The GCTCG (pale blue in the map) haplotype is "ubiquitously distributed, it would appear to have arisen in Africa and drifted to an appreciable frequency prior to the expansion of modern humans out of Africa" [5]. This too is two mutations away from the ancestral version and there are two possible variants, involving two rare alleles:
ancestral --> GCTTG (found among the Han Chinese) --> GCTCG
ancestral --> GCCCG(found among the Ugyurs) --> GCTCG

Despite being two mutations away from the ancestral line, it is deemd as ancient! While the "Asian" allele, (red in map) GCCTA supposedly only one mutation away from the ancestral allele is deemed to be recent!.

STRP D12S1344 and some genetic theory

Oota et al., 2004) [5] dug deeper in the geographic variation of these alleles. They included the short tandem repeat polymorphism (STRP) STRP D12S1344 and graphed the distribution of the 5-SNP haplotypes (the ones mentioned above: GCCTG, CGTCG, ACCTG, ATCTG, GCCTA) according to the STRP's alleles.

Let me explain this first (It took me some time to understand what they did and its implications), below is some theory.

STRP stands for Short Tandem Repeat Polymorphism.
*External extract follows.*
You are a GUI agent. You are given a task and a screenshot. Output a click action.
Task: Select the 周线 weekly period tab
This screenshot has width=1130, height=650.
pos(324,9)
The DNA sequence of different people varies in some parts of our chromosomes. These variations are known as "Polymorphisms". There are some special kinds of polymorphisms known as "Short Tandem Repeats", which are interesting for the study of genetics, so the study of these STRPs is important.

Four nucleotides: guanine (G), adenine (A), thymine (T), and cytosine (C) make up the nucleic acid of DNA.
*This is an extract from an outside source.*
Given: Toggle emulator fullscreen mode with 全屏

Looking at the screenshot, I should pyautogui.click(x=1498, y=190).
STRPs are relatively short sequences of DNA (hence the "Short" part of the name"), comprising between 2 and 5 base pairs that are repeated (hence the "Repeat" part of the name) one after the other in "Tandem". The result is a sequence of the repeated unit. In the case of STRP D12S1344, the repeat is a two base pair (therefore, a dinucleotide), "CA" (cytosine and adenine) which is repeated n times. For instance: "CACACACACA" is a 10 bp sequence of a 5 tandem repeat of the dinucleotide "CA".
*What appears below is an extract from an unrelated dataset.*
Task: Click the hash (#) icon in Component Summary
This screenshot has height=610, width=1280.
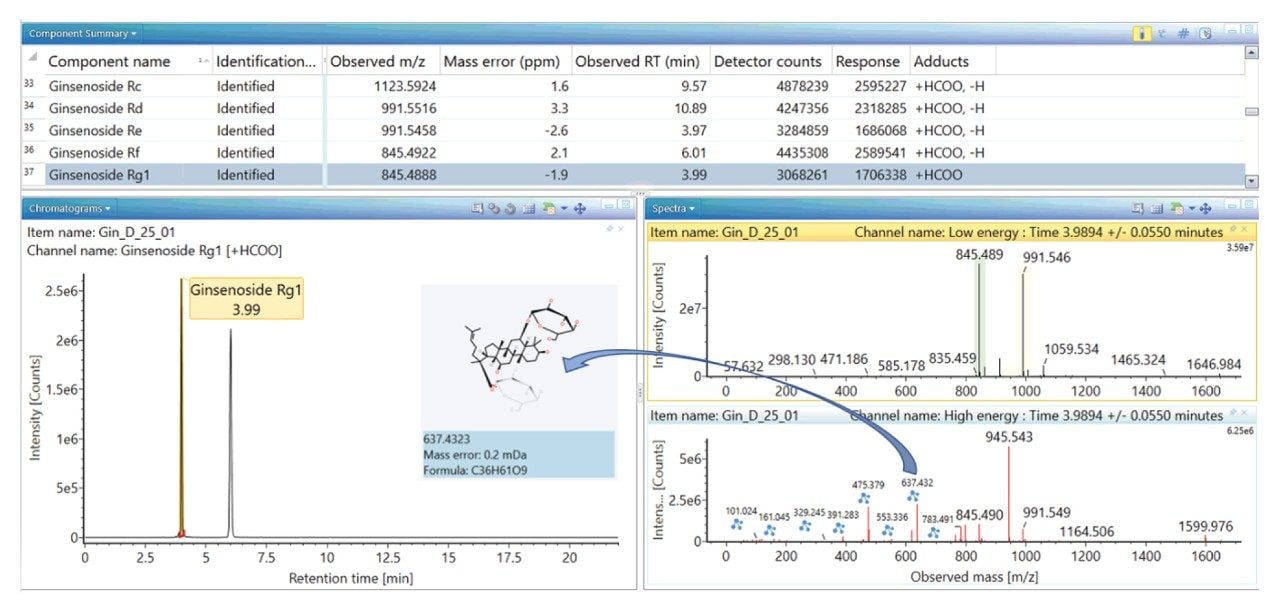Action: pyautogui.click(x=1183, y=34)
Since different individuals carry different repeat numbers, these are "polymorphisms" that differentiate one person from the next: for instance: One individual may have 5 repeats, the other 6, and yet another 8. These repeats arose from mutations in their ancestors.

STRs are usually considered “junk DNA” because they are introns and do not code for protein, changes in them do not affect the people carrying them. They are neutral to the forces of natural selection.

In the case of our STRP D12S1344, it was chosen because it is downstream of the ALDH2 gene locus. This STRP was "typed" (that is, it was sequenced) and its repeats were found to vary between 11 and 25 among all humans. These represent different polymorphisms. And each different repeat value indicates a different allele. These were given names: for repeats n=11 the allele was named "allele 222", n=12 was named "allele 224" and so on, until n=25 which was named "allele 250". [7]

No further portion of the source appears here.